Retype the data from the line with "Screen dimensions: 758x495" through the end of the data, including both ends. Leave the pictures out of your answer.
Start MATERIAL FOR THIS EXERCISE
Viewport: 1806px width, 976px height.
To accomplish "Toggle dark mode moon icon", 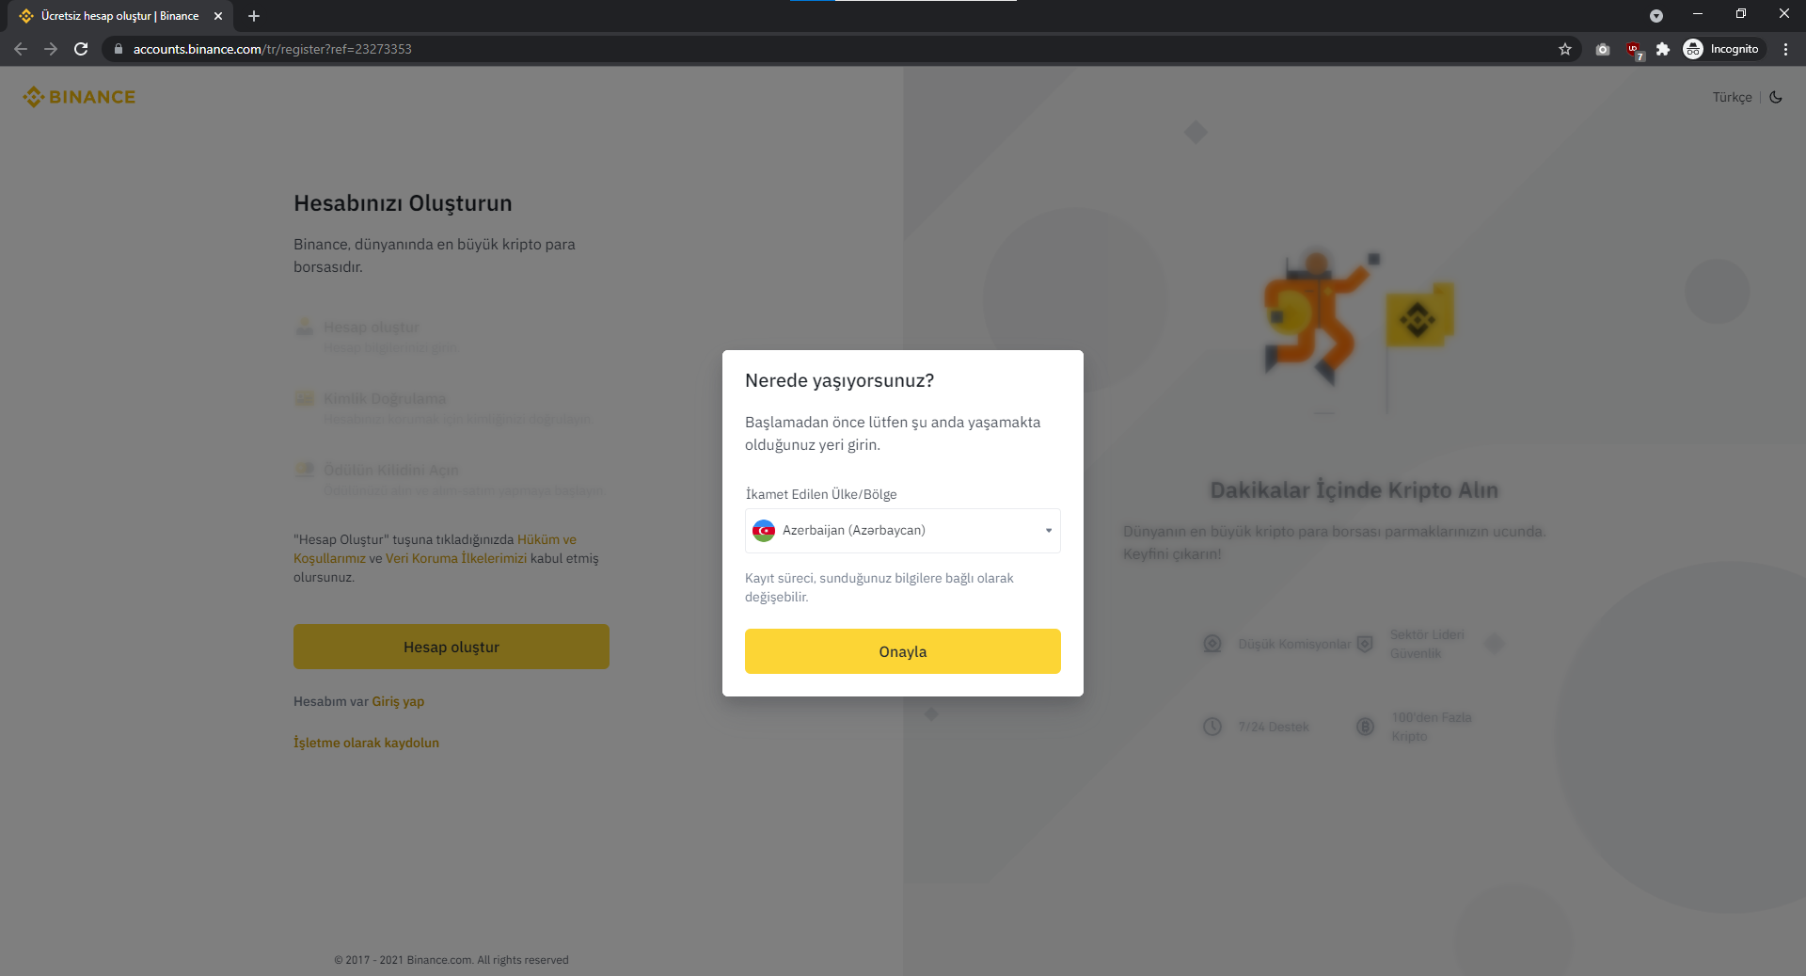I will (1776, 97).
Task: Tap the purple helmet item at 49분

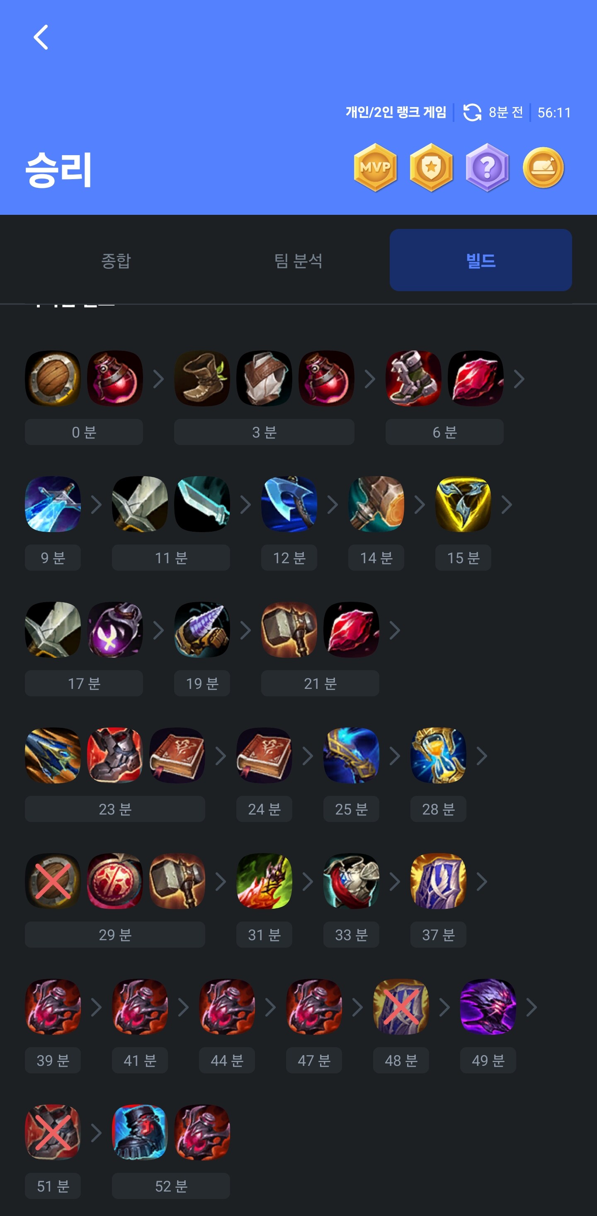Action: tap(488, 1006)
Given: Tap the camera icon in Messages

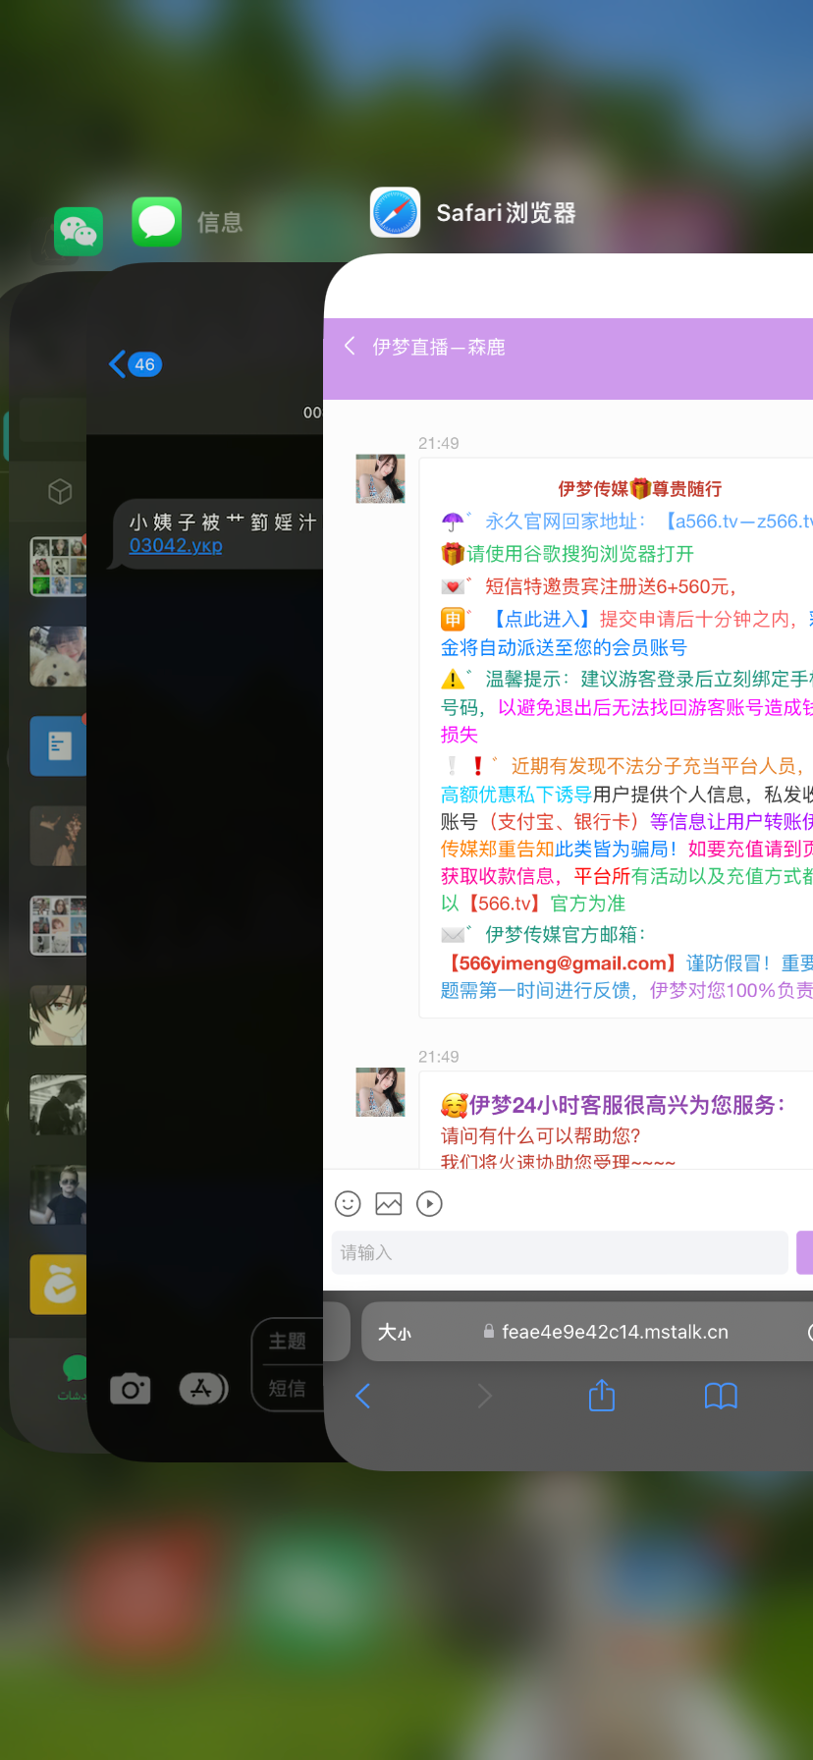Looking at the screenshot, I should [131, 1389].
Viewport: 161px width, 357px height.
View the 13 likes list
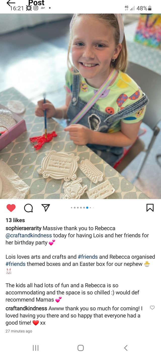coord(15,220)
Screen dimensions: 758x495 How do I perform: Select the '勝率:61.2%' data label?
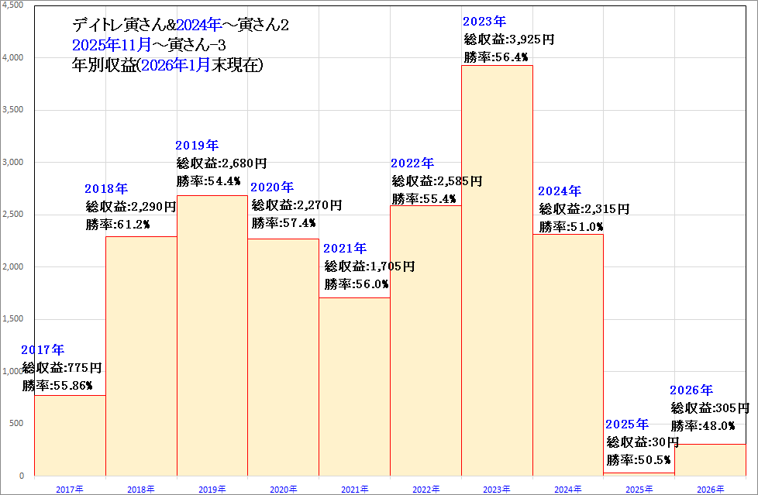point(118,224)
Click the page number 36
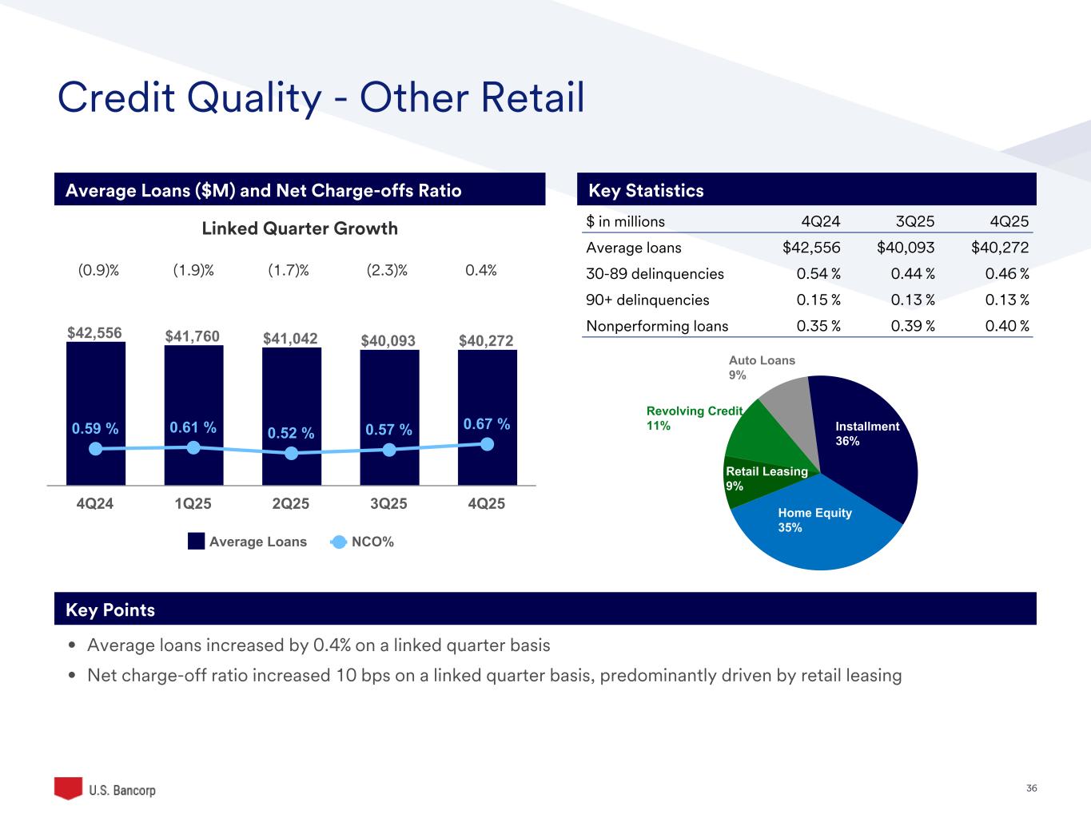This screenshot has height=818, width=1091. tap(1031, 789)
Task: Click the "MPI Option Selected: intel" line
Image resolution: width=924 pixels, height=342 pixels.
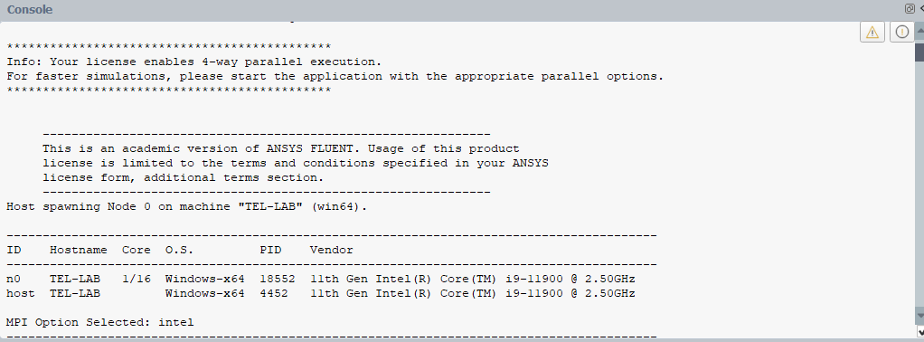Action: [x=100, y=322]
End MATERIAL FOR THIS EXERCISE
• **ANSWER BELOW**:
Screen dimensions: 758x495 How do I perform: Select the '勝率:61.2%' data label?
point(118,224)
Click the page number 36
This screenshot has height=818, width=1091. tap(1031, 789)
Task: Click the "MPI Option Selected: intel" line
Image resolution: width=924 pixels, height=342 pixels.
Action: [x=100, y=322]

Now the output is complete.